Identidad en el grupo. Profundiza en nuestro sentimiento de pertenencia a cierto grupo y nos otorga un papel en él.
Entretenimiento. Y, como no puede ser de otra forma, nos produce placer manteniéndonos ocupados en nuestro tiempo para el ocio con actividades banales, dándole descanso a nuestro circuito del pensamiento racional y lógico.
Ante esta situación, sobre todo, no debemos frustrarnos, ni sentirnos presionados por parte de las instituciones y sus mensajes, que dejan sobre nuestros hombros toda la responsabilidad de ese fenómeno. La responsabilidad es compartida. Individualmente se pueden hacer cosas, igual que debemos exigir a las instituciones que vayan a la raíz del problema, que hunde sus raíces en el tipo de sociedad que construimos, el tipo de redes mediante las que nos relacionamos y el tipo de medios que consumimos para comunicarnos.

¿Y qué puedo hacer?

Por un lado, convertir la detección y el combate de bulos en un divertimento, consiguiendo que esto me repercuta en poder e influencia, liderazgo y autoestima, un rol determinado en mi grupo, me entretenga y, a poder ser, confirme mis creencias (las cinco pautas anteriormente citadas).

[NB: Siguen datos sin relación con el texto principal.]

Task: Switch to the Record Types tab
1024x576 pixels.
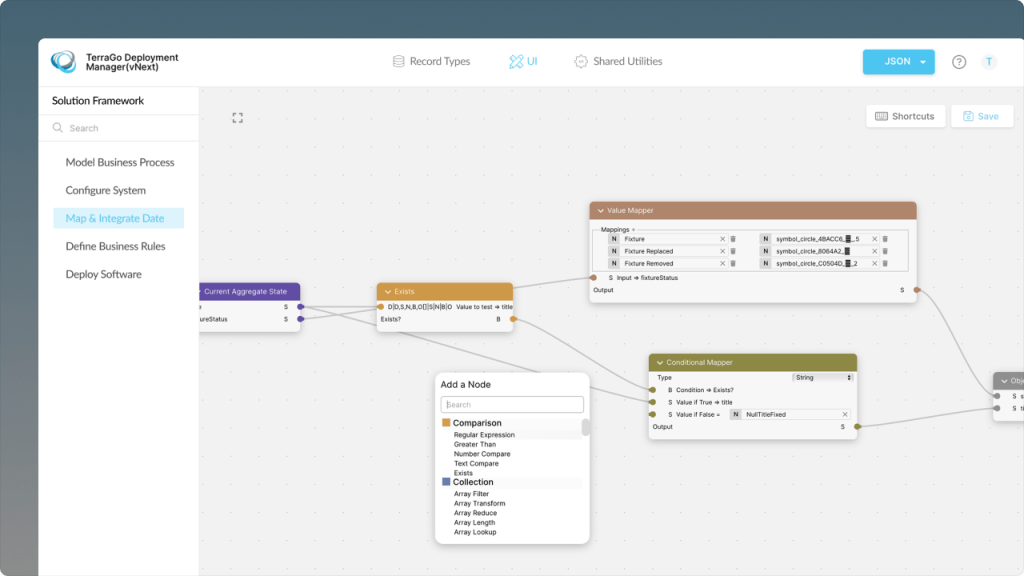Action: pyautogui.click(x=431, y=62)
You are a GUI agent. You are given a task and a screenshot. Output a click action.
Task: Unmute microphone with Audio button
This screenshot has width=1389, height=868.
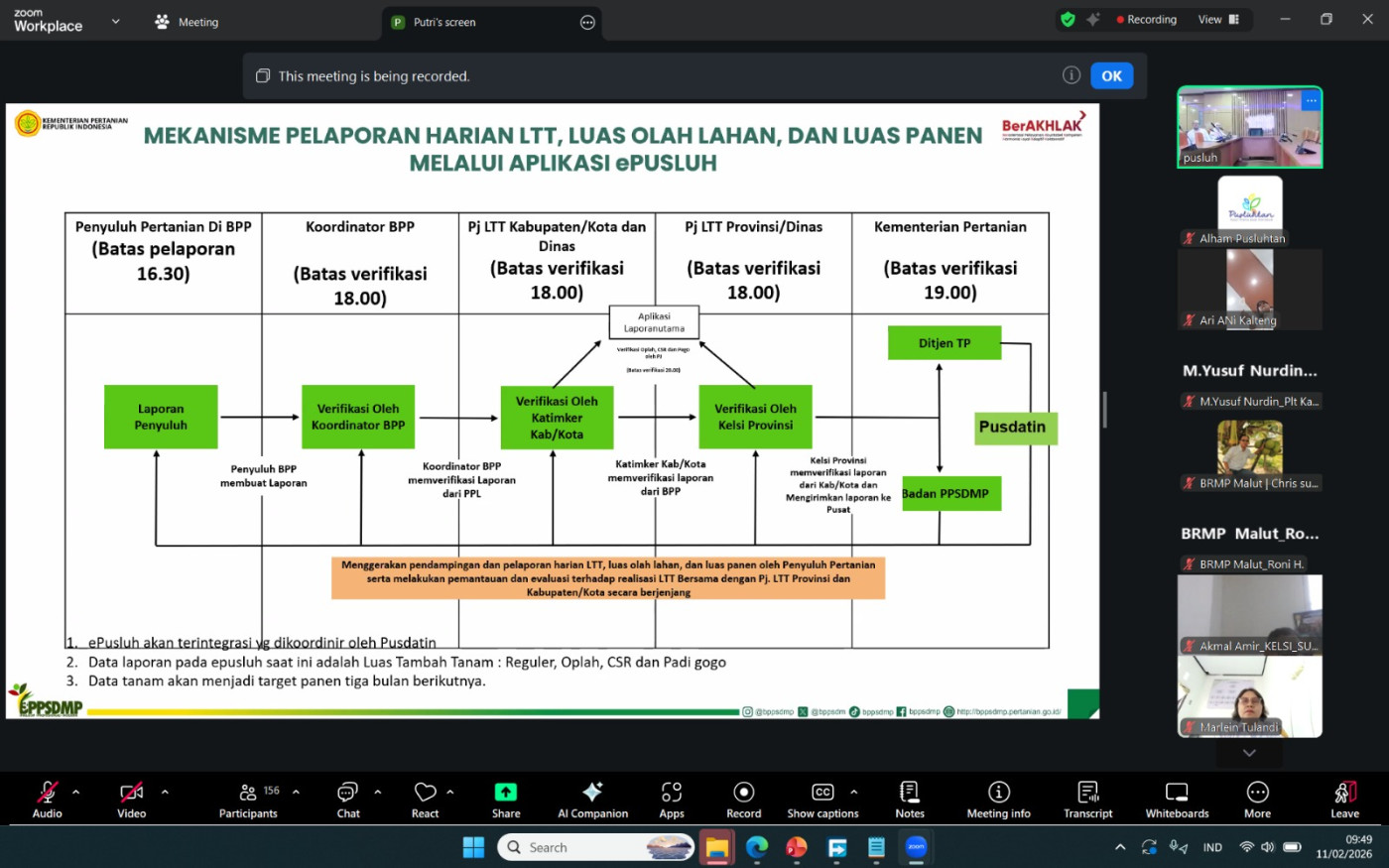[47, 799]
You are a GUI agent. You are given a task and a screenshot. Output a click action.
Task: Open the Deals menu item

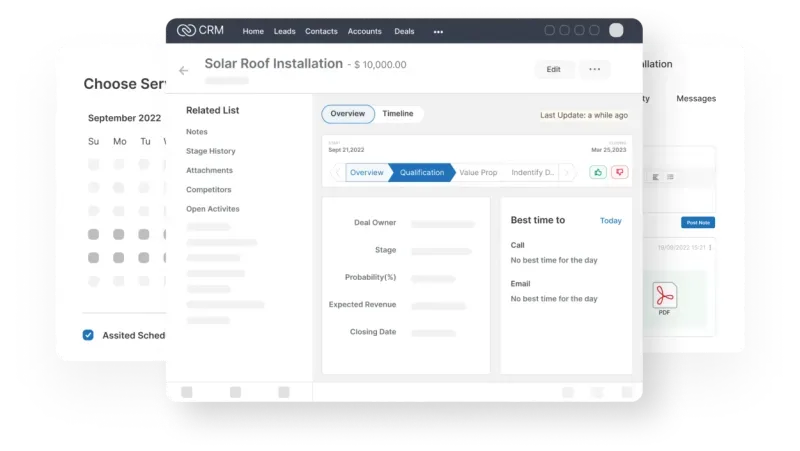404,31
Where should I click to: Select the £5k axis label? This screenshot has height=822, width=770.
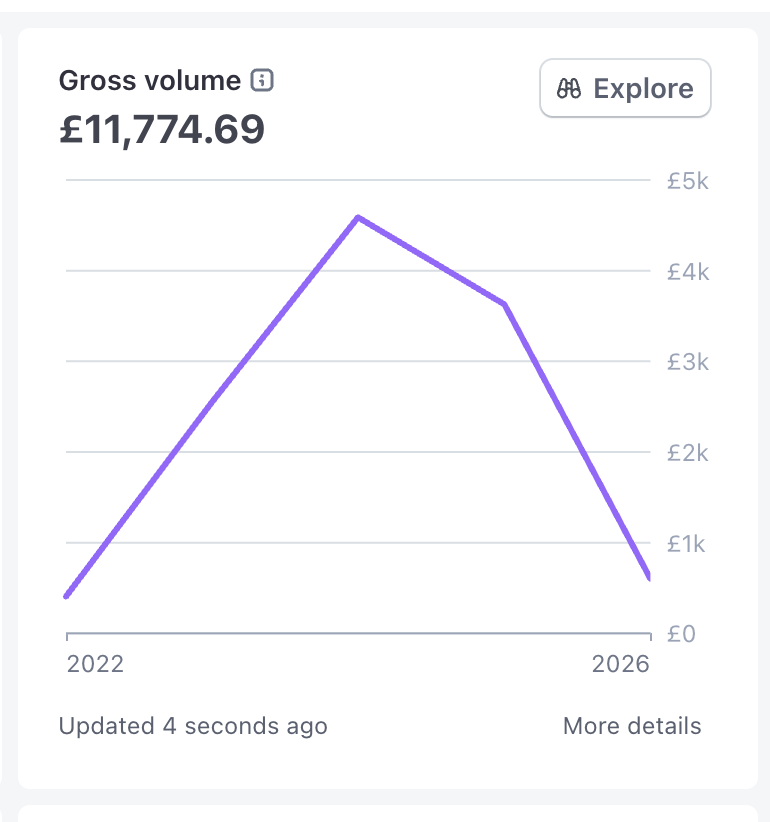point(688,182)
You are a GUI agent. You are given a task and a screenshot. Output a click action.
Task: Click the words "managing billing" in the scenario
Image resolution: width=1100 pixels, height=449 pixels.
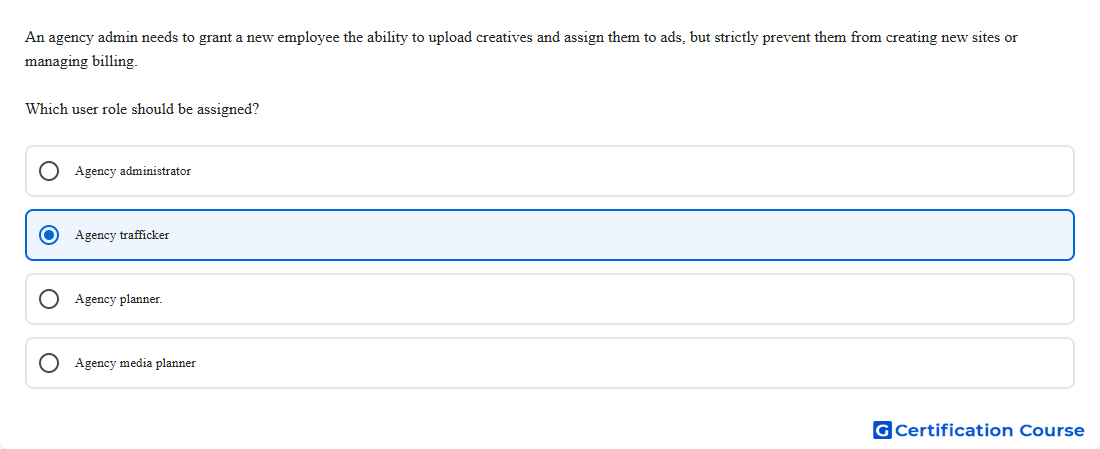[80, 62]
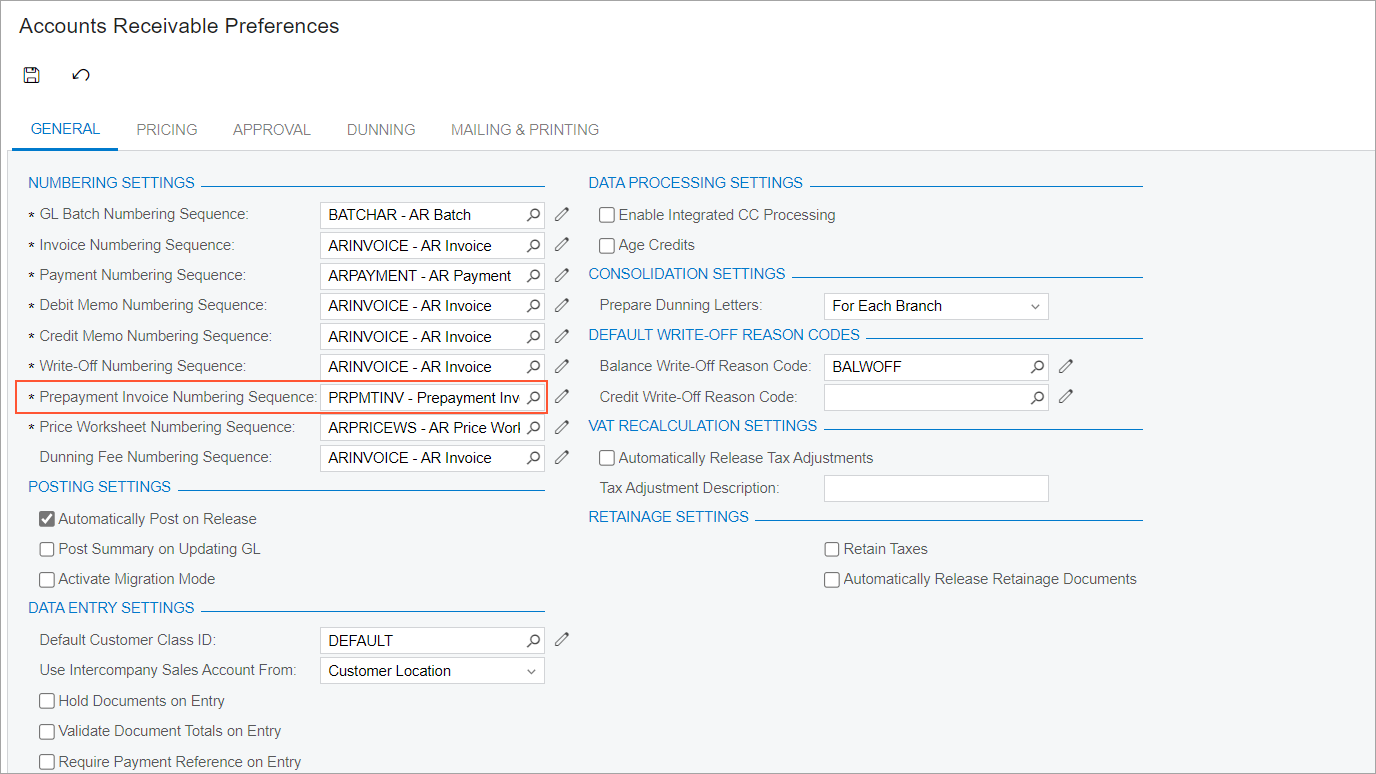Click the Undo arrow icon in toolbar
The width and height of the screenshot is (1376, 774).
click(x=81, y=75)
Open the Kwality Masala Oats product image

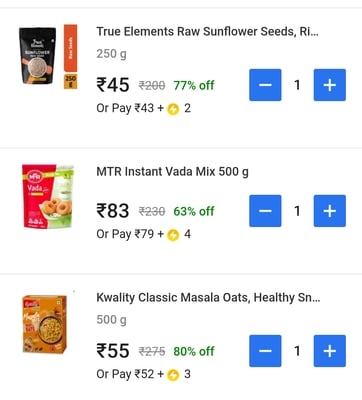45,324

Además de ello, ahondar una práctica digital higiénica, equilibrada en lo cognitivo y lo emocional. Es decir, no limitar mis garbeos por las redes sociales y los servicios de mensajería a la búsqueda de chutes de dopamina fácil para alimentar mi sistema límbico a través de mi adicción al móvil. Difícil, ¿verdad?

Y, por último, algunas pautas que casi nadie practica:

Amplía tu círculo de seguidores y de seguidos más allá. Rodéate de gente diferente que opine diferente.
Financia el periodismo que te genere confianza.
Fíjate algunas rutinas para consultar de vez en cuando medios de comunicación digitales.
Ajusta tus requisitos morales para darle al “like”. A veces el ‘click’ impulsivo entra en bucle sin sentido.
Acostúmbrate a crear más contenido propio, creativo, divulgativo.
Acude a entrenarte, de vez en cuando, a portales de verificación de noticias como malditobulo.es.
Y si vuelves a caer, no te frustres. El sistema, que nos conoce biológicamente y culturalmente cada día mejor, está construido para que caigas, no una, sino mil veces. Todos somos humanos.

Contra la desinformación, espíritu crítico.

Y contra la información (no solo la puramente falsa, sino también la que se fundamenta en un periodismo pobre que intenta manipular a la sociedad, la que es sesgada, la que pretende desestabilizar ciertos estados de opinión, la que solo se dedica a sustentar el poder, la que…), también, más espíritu crítico.

Referencias

Castells, Manuel (2009). Comunicación y poder. Madrid: Alianza Editorial.

Comisión Europea (2018). A multi-dimensional approach. Report of the independent High level Group on fake news and online disinformation. Disponible en https://bit.ly/2xBOMJH.

Goleman, Daniel (2006). Inteligencia social. Barcelona: Kairos.

Postman, Neil (1985). Amusing Oursel-ves to Death. Public Discourse in the Age of Show Business. Nueva York: Vi-king Penguin Inc.

Rivas-Troitiño, José Manuel (1995). “Desinformación: revisión de su significado. Del engaño a la falta de rigor”. En Estudios sobre el Mensaje Periodístico, nº 2, p. 75-83.